首先需要明确一点的是，所有终端设备不论是发出还是接收的帧，都是标准以太网帧。如果终端设备收到802.1Q帧，解封装时由于不知道Type值0x8100是什么，会丢弃。802.1Q帧一般由交换机或路由器以太网接口处理。

假设电脑A发出任意数据帧（不论是单播、广播还是组播），来到交换机端口1，端口1收到一个帧后，会做以下三件事：

第一件事，检查这个帧是标准帧还是802.1Q帧（就是带不带TAG），如果是802.1Q帧，直接做第二件事，否则根据自己的PVID，把此标准帧加上TAG，变成802.1Q帧（我们只填写了VLAN ID，其它省略）：

第二件事，交换机在MAC地址表中查找PVID与此帧的VID相同的所有记录。
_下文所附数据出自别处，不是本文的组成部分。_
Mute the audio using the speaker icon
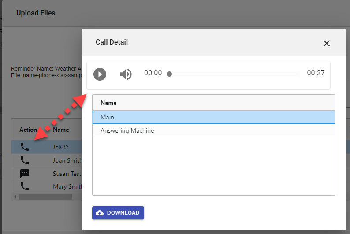 126,74
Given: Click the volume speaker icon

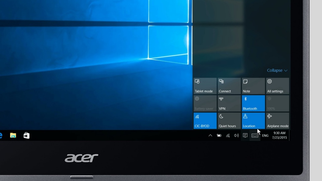Looking at the screenshot, I should (236, 135).
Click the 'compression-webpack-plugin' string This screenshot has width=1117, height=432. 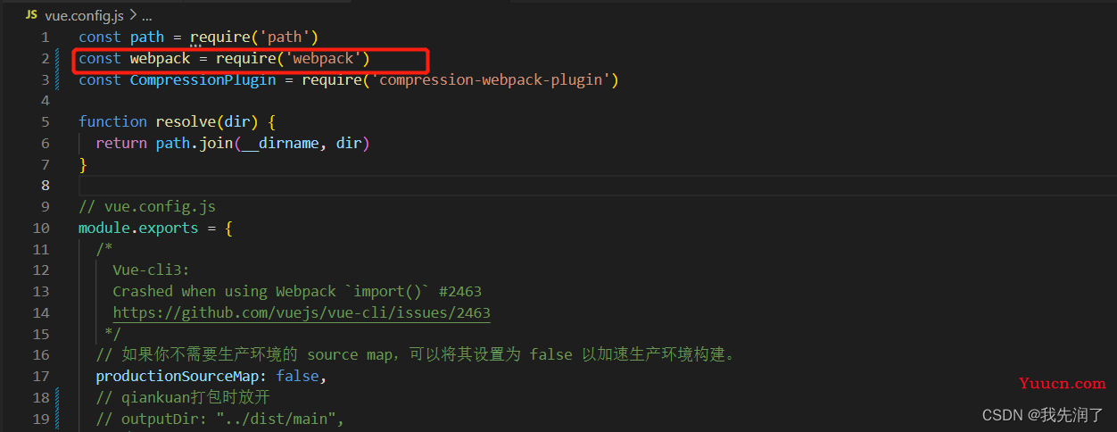coord(491,79)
如果此帧是单播帧，则查找PVID=VID且MAC地址=DMAC的记录，找到后把帧送到对应端口。若没有找到，则把此帧送到所有符合PVID=VID记录的端口（除收到此帧的端口1）。你看，这个帧带了VID=1，交换机就不会再把它送到PVID不是1的端口了，比如端口4，从而实现了不同VLAN间的隔离；

第三件事，端口要把802.1Q的帧发出去，需要根据这个端口的类型来决定要不要把TAG去掉。

端口类型为Access，且PVID=VID时，去掉TAG，变成标准帧发出去；

端口类型为Trunk时，有两种情况：一是PVID=VID，和Access类型一样，去掉TAG，变成标准帧发出去；二是PVID≠VID，且该端口允许此VID通过，则保留TAG，把此802.1Q帧原封不动发出去。

Access端口一般用于连接终端设备，比如电脑、服务器等；Trunk端口一般用于交换机之间互连。

我们来举一个例子说明。如下图：

PCA、PCB、PCC分别连接在SWA的端口1、端口2、端口3上，三个端口都是Access类型，其中端口1和端口2的PVID为1，端口3的PVID为2；SWA用端口4与SWB的端口3相连，这两个端口都是Trunk类型，PVID都为1，且都允许VLAN1和VLAN2通过；SWB端口1连接PCD，类型为Access，PVID为1；端口2连接PCE，类型为Access，PVID为2。

PCA访问PCB过程：PCA发出标准帧来到SWA端口1，端口1发现是标准帧，打上TAG，VID填写PVID的1。然后交换机查看MAC地址表，仅在端口2和端口4中查找匹配项，不会查找端口3，发现仅端口2符合条件，将帧送到端口2。端口2收到后，把TAG拆除，变成标准帧发出，PCB收到。

PCC访问PCE过程：PCC发出标准帧来到SWA端口3，端口3发现是标准帧，打上TAG，VID填写PVID的2。然后交换机查找MAC地址表，发现只有端口4符合条件（虽然端口4的PVID为1，但此端口是Trunk，且允许VLAN2通过），将帧送到端口4。端口4收到后，发现帧中的VID为2，而自己的PVID为1，不相等，于是把此802.1Q帧原样发出。SWB的端口3收到后，发现此帧是802.1Q帧，不再打TAG，直接查找MAC地址表，发现端口2符合条件，把此帧送到端口2，端口2拆除TAG，变成标准帧后发出，PCE收到。

从上述过程我们发现，Access端口只处理一个VLAN，而Trunk可以处理多个VLAN。交换机处理VLAN时，不管收到帧的端口是什么类型，只要是收到标准帧一律把PVID打上，收到已带TAG的帧就不打了。从端口发出时是否带TAG看端口类型：

从Access端口发出一定拆除TAG变回标准帧；

从Trunk端口发出看帧的VID是否与端口的PVID相同，相同则拆除TAG发出，不相同则不拆除、原封不动发出（前提是端口允许此VLAN通过）。

思考：PCA访问PCB的单播帧会不会也从端口4发出去？